1. ## Determine the number of zeros of a given function by using Rouche's Th

please help me to determine the number of zeros of the following function in the disk D(0,2) by using Rouche's Th:

$\displaystyle f(z)=z^2e^z-z, z\in D(0,2)$

z is a complex number!~

2. Originally Posted by frankmelody
please help me to determine the number of zeros of the following function in the disk D(0,2) by using Rouche's Th:

$\displaystyle f(z)=z^2e^z-z, z\in D(0,2)$
Is there a problem with saying that $\displaystyle z^2e^z\geq{z}$ and $\displaystyle z^2e^z$ has two zeros on that range, thus the actual function has two? Or am I remembering the theorem wrong...

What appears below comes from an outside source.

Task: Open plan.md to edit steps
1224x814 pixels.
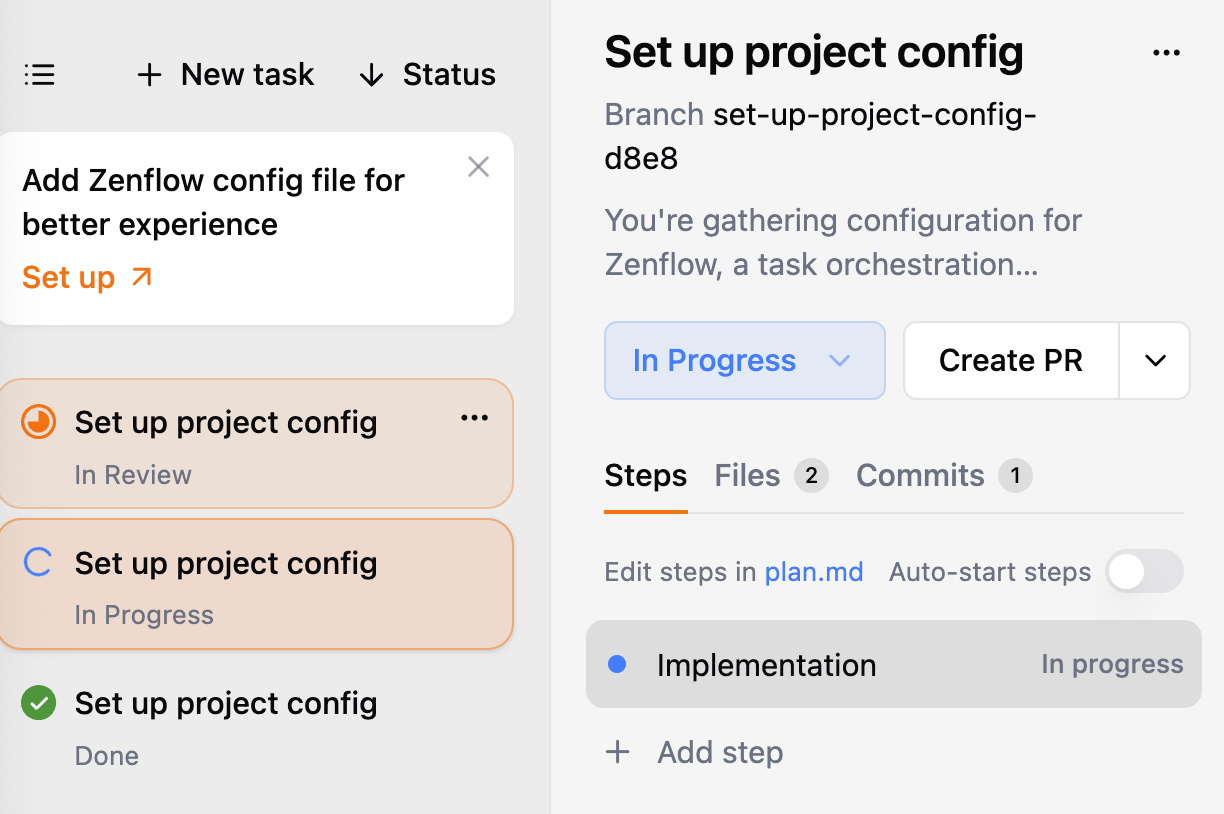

3. Originally Posted by Mathstud28
Is there a problem with saying that $\displaystyle z^2e^z\geq{z}$ and $\displaystyle z^2e^z$ has two zeros on that range, thus the actual function has two? Or am I remembering the theorem wrong...
what do you mean by $\displaystyle z^2e^z\geq{z}$? I think z is a complex number here......

4. Originally Posted by frankmelody
please help me to determine the number of zeros of the following function in the disk D(0,2) by using Rouche's Th:

$\displaystyle f(z)=z^2e^z-z, z\in D(0,2)$

z is a complex number!~
Let $\displaystyle g(z) = z^2e^z$ and $\displaystyle h(z) = -z$.
Then on $\displaystyle |z|=2$ we have $\displaystyle |g(z)| > |h(z)|$.

Therefore, $\displaystyle g(z)+h(z)$ has as many zeros as $\displaystyle g(z)$ in $\displaystyle D(0,2)$

5. Originally Posted by ThePerfectHacker
Let $\displaystyle g(z) = z^2e^z$ and $\displaystyle h(z) = -z$.
Then on $\displaystyle |z|=2$ we have $\displaystyle |g(z)| > |h(z)|$.

Therefore, $\displaystyle g(z)+h(z)$ has as many zeros as $\displaystyle g(z)$ in $\displaystyle D(0,2)$
I am afraid you are wrong, you said on "$\displaystyle |z|=2$ we have $\displaystyle |g(z)| > |h(z)|$", but if you let z=-2, obviously you are wrong.